Law Changes Liberalizing Currency Control in Russia Come into Force

Amendments to the law “On currency regulation and currency control” which effectively liberalize restrictions for international trade settlements, entered into force on Wednesday, TASS reported.

The law lifts restrictions on currency transactions by residents using accounts (deposits) opened with banks located outside Russia, and the repatriation of funds. The legislation removes the requirements for residents to repatriate export revenues in Russian currency regarding non-resource commodities and gradual removal of that requirement regarding the export of raw commodities starting January 1, 2020. 

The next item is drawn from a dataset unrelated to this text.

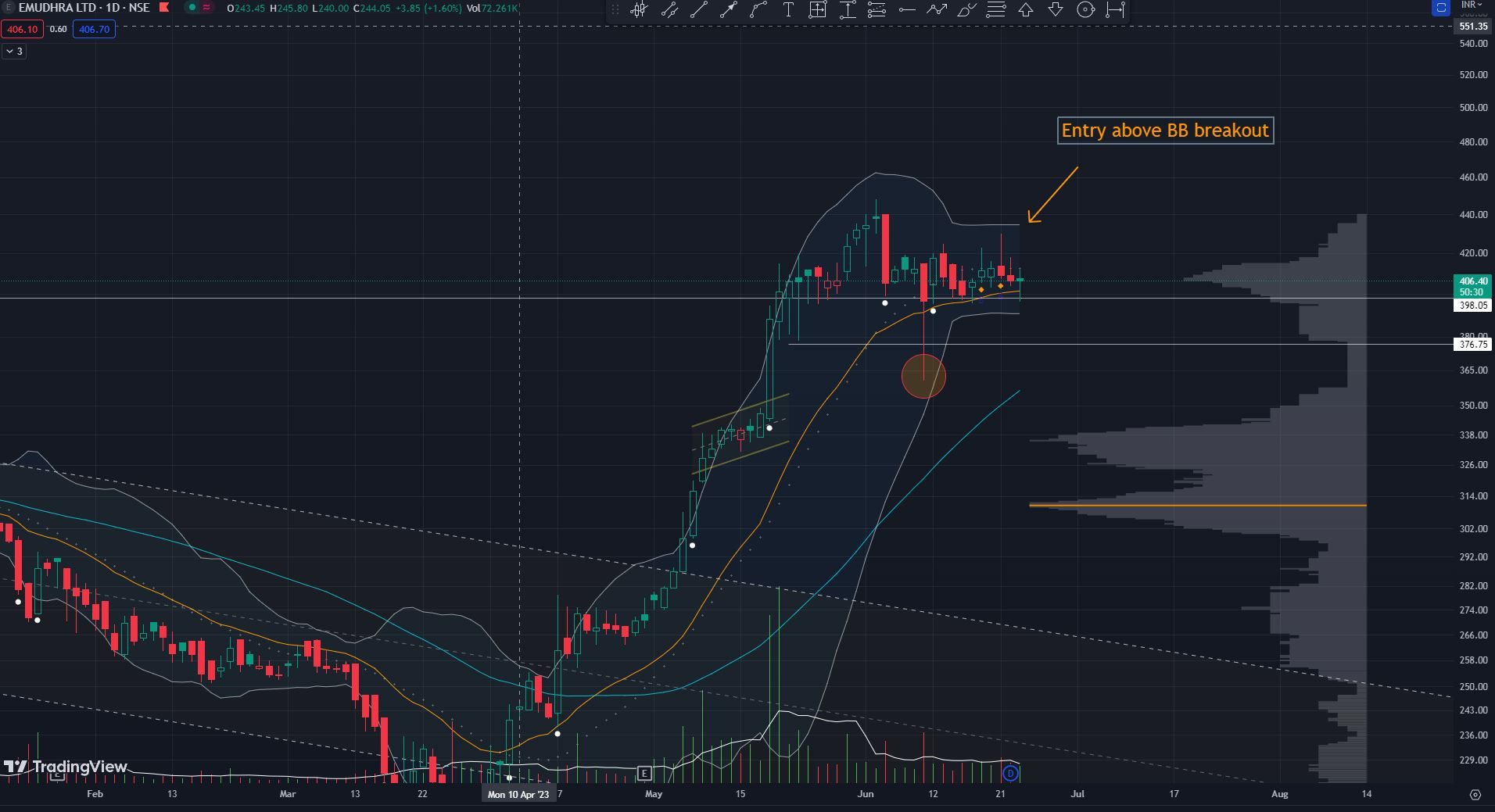Select the Text annotation tool
Viewport: 1495px width, 812px height.
[789, 10]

Meanwhile, the repatriation requirement has not been lifted on international trade agreements (contracts) concluded by residents and non-residents with the number of liabilities denominated in Russian currency, which may also stipulate payment in rubles, envisioning the transfer of goods related to timber and wood products by a resident to a non-resident.

The repatriation requirement regarding international trade agreements concluded between residents, who are participants in the budget process at the federal level, federal-state budget (autonomous) institutions, federal state unitary enterprises, and non-residents, has not been removed as well.

Elina Koskina, a Senior Lawyer at Deloitte Legal in the CIS, said the removal of the repatriation requirement would enable currency residents to terminate their obligations on such contracts using any permitted method, even by offsetting counterclaims, which is not possible under the majority of contracts now. “That amendment may particularly contribute to the expansion of the use of the Russian ruble in international trade settlements,” she explained.

According to Anton Rudnev, senior lawyer at KPMG Law Russia & CIS, by supporting the national currency, lawmakers virtually provided exporters with a reasonable commercial choice: either shift the risks of currency fluctuations to non-residents by obliging them to settle contracts in rubles or continue incurring the repatriation obligation if payments for the exports are made in foreign currency.

“It is necessary to keep in mind that apart from international trade contracts, liberalization did not affect loan agreements, which provide for lending to non-residents. Under such agreements, residents are obliged to ensure the repayment of money to their accounts in authorized banks irrespective of the currency stipulated by the contract or the currency, in which the respective settlements are made,” Rudnev said.

Moreover, the law confirms the right of residents to open accounts in foreign currency and rubles without restriction not only in banks but also in other financial market organizations located outside of Russia. Koskina believes that the regulation not so much expands the rights of residents as it increases the accounting burden of both individuals and legal entities.